Court of Appeals of Georgia, Fifth Division
Jan 31, 2022
362 Ga. App. 408 (Ga. Ct. App. 2022)

Opinion

A21A1407

01-31-2022

DONOVAN v. The STATE.

Frances C. Kuo, Lawrenceville, for Appellant. Dixon A. Lackey, Herbert McIntosh Poston Jr., for Appellee.


Frances C. Kuo, Lawrenceville, for Appellant.

Dixon A. Lackey, Herbert McIntosh Poston Jr., for Appellee.

McFadden, Presiding Judge. After a jury trial, John Patrick Donovan was convicted of two counts of felony cargo theft for stealing a semitrailer and its contents. See OCGA § 16-8-22 (b) (1). The trial court permitted Donovan to represent himself in post-conviction proceedings and, acting pro se, Donovan filed an unsuccessful motion to modify his sentence and represented himself in proceedings related to a motion for new trial previously filed by counsel. The trial court denied the motion for new trial and Donovan, now represented by counsel, filed this appeal.

As detailed below, we find no merit in Donovan's argument that the trial court lacked jurisdiction to rule on his motion for new trial. But we agree with Donovan that he did not validly elect to represent himself in post-conviction proceedings. So we vacate the order denying Donovan's motion to modify his sentence and the order denying his motion for new trial, which the trial court entered while Donovan was representing himself in post-conviction proceedings, and we remand this case to the trial court for the post-conviction process to "start anew." Allen v. Daker , 311 Ga. 485, 505 (4), 858 S.E.2d 731 (2021).

Given this disposition, we do not address Donovan's remaining claims of error.

1. Trial court's jurisdiction to consider motion for new trial.

Donovan argues that the trial court lacked jurisdiction to rule on his motion for new trial. He asserts that the trial court was divested of jurisdiction when, on October 28, 2019, Donovan filed a notice of appeal from the trial court's order denying his pro se motion to modify his sentence. But the record shows that Donovan's motion for new trial was pending when Donovan filed the notice of appeal from the order denying the motion to modify his sentence; the motion for new trial was filed prematurely on November 16, 2018 and ripened on December 7, 2018, when the trial court entered the judgment of conviction and sentence. See Southall v. State , 300 Ga. 462, 465-466 (1), 796 S.E.2d 261 (2017).

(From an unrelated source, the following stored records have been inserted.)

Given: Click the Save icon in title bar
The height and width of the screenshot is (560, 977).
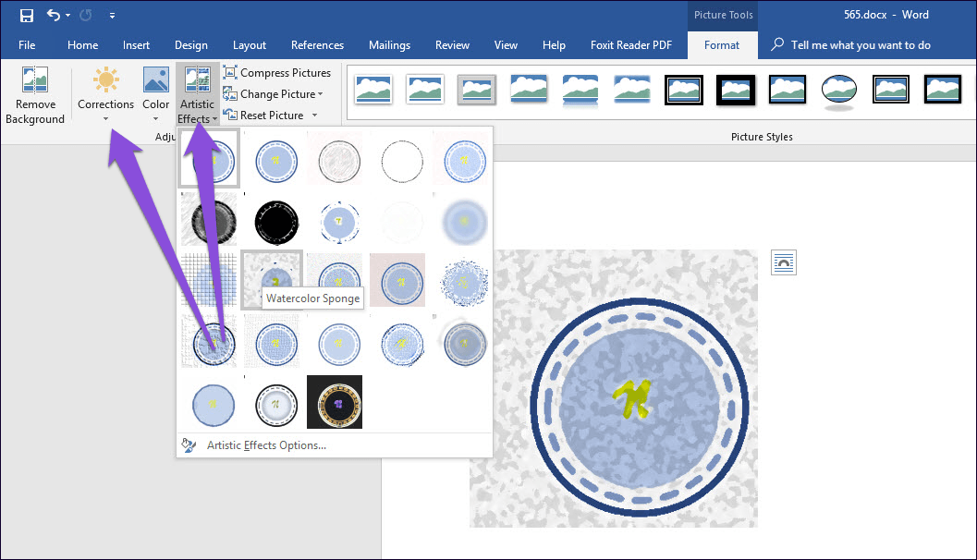Looking at the screenshot, I should pyautogui.click(x=27, y=15).
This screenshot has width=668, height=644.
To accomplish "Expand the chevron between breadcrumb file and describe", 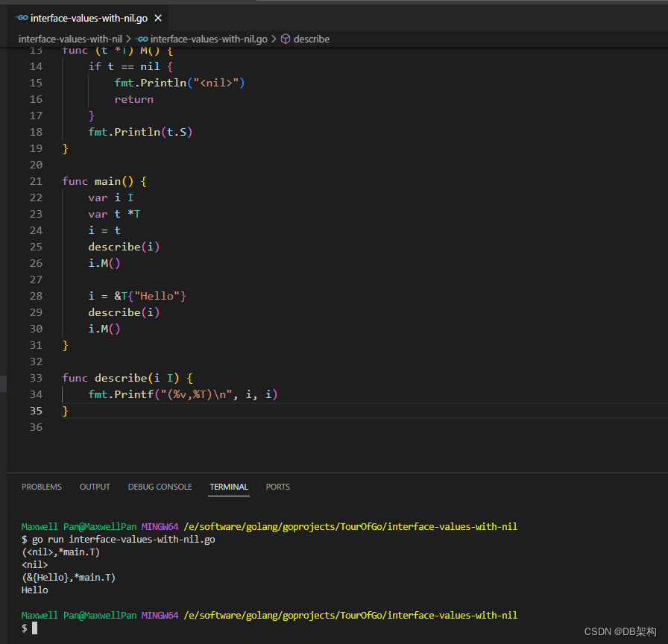I will click(274, 39).
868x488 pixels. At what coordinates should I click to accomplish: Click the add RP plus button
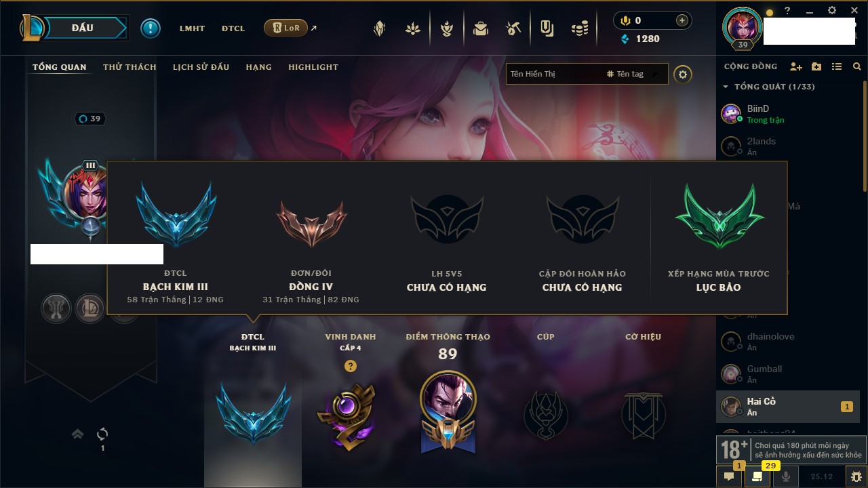tap(682, 20)
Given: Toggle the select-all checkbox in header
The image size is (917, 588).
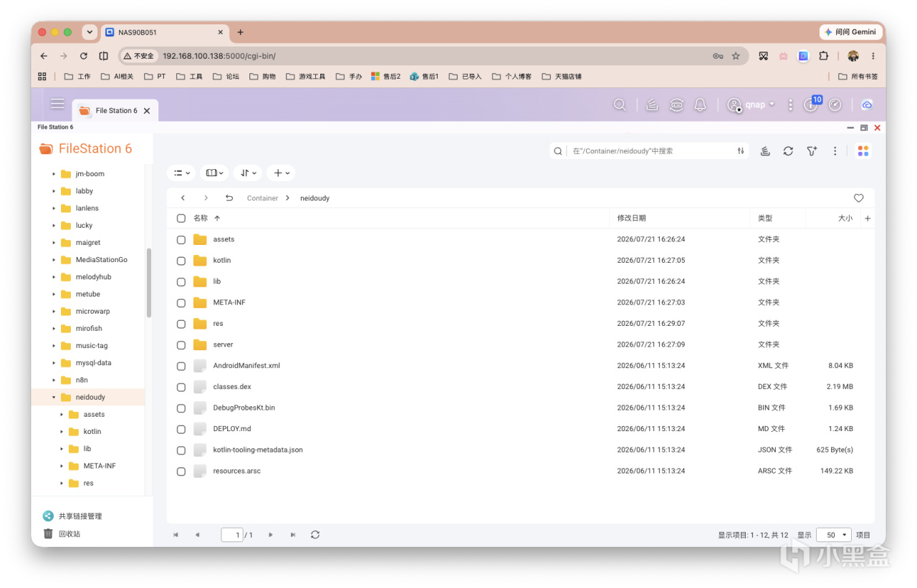Looking at the screenshot, I should [181, 218].
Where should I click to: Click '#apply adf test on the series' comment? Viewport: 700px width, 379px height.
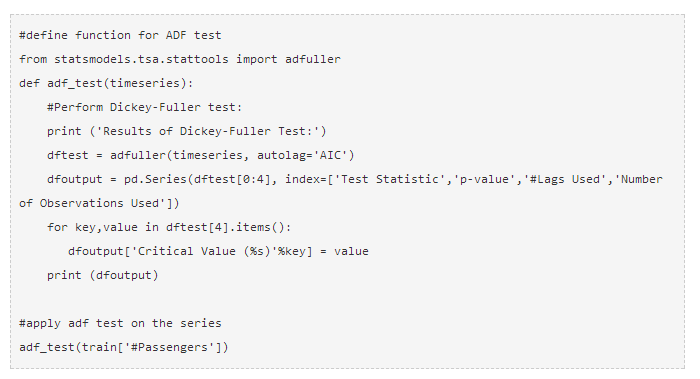tap(120, 323)
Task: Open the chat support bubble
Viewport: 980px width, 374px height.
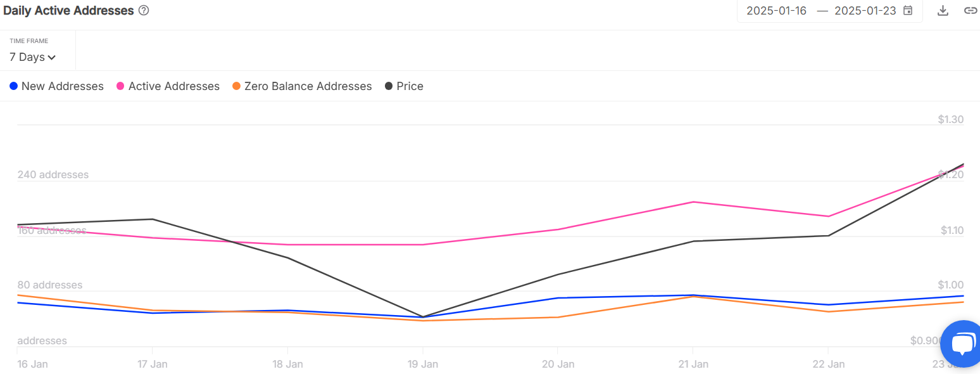Action: 962,344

When a "motion for new trial is pending, any notice of appeal to an appellate court has not yet ripened, and absent an applicable exception such as an interlocutory appeal provided in OCGA § 5-6-34 (b), any appeal must be dismissed." Jackson v. State , 310 Ga. 224, 226 (1), 850 S.E.2d 131 (2020) (citation and punctuation omitted). For this reason, the notice of appeal that Donovan filed while his motion for new trial was pending did not divest the trial court of jurisdiction to rule on the motion for new trial.

2. Donovan's election to represent himself in post-conviction proceedings.

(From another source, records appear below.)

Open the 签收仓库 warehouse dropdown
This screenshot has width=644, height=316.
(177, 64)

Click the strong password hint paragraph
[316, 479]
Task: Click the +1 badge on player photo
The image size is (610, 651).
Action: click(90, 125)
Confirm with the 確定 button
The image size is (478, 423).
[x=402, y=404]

Donovan argues that the trial court erred when, on April 10, 2019, the trial court ruled that Donovan could represent himself in post-conviction proceedings. We agree. Donovan had a right to counsel in post-conviction proceedings, including the proceedings related to his motion for new trial. See Allen , 311 Ga. at 497 (2), 858 S.E.2d 731 (using phrase "post-conviction proceedings" to include motion-for-new trial proceedings in considering a defendant's right to counsel). Although Donovan could "validly elect to represent himself during post-conviction proceedings by waiving his right to counsel either expressly or functionally[,]" id. at 497 (2), 858 S.E.2d 731 (citations omitted), the record shows that he did not waive his right to counsel in either way.

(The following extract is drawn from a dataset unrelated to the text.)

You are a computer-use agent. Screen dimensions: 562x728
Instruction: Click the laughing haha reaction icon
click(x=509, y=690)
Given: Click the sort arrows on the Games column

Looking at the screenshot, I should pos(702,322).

(a) There was no express waiver of the right to post-conviction counsel.

Donovan did not make a valid, express waiver of post-conviction counsel. "In most cases, before a defendant may properly proceed pro se in initial post-conviction proceedings and on direct appeal, he must be advised of the dangers of such self-representation and knowingly, intelligently, and voluntarily waive his right to appellate counsel on the record." Allen , 311 Ga. at 498 (2) (a), 858 S.E.2d 731. See generally Faretta v. California , 422 U. S. 806, 835 (V), 95 S.Ct. 2525, 45 L.Ed.2d 562 (1975) ("[I]n order to represent himself, the accused must ‘knowingly and intelligently’ forgo [the traditional benefits associated with the right to counsel]. Although a defendant need not himself have the skill and experience of a lawyer in order competently and intelligently to choose self-representation, he should be made aware of the dangers and disadvantages of self-representation, so that the record will establish that he knows what he is doing and his choice is made with eyes open.") (citations and punctuation omitted).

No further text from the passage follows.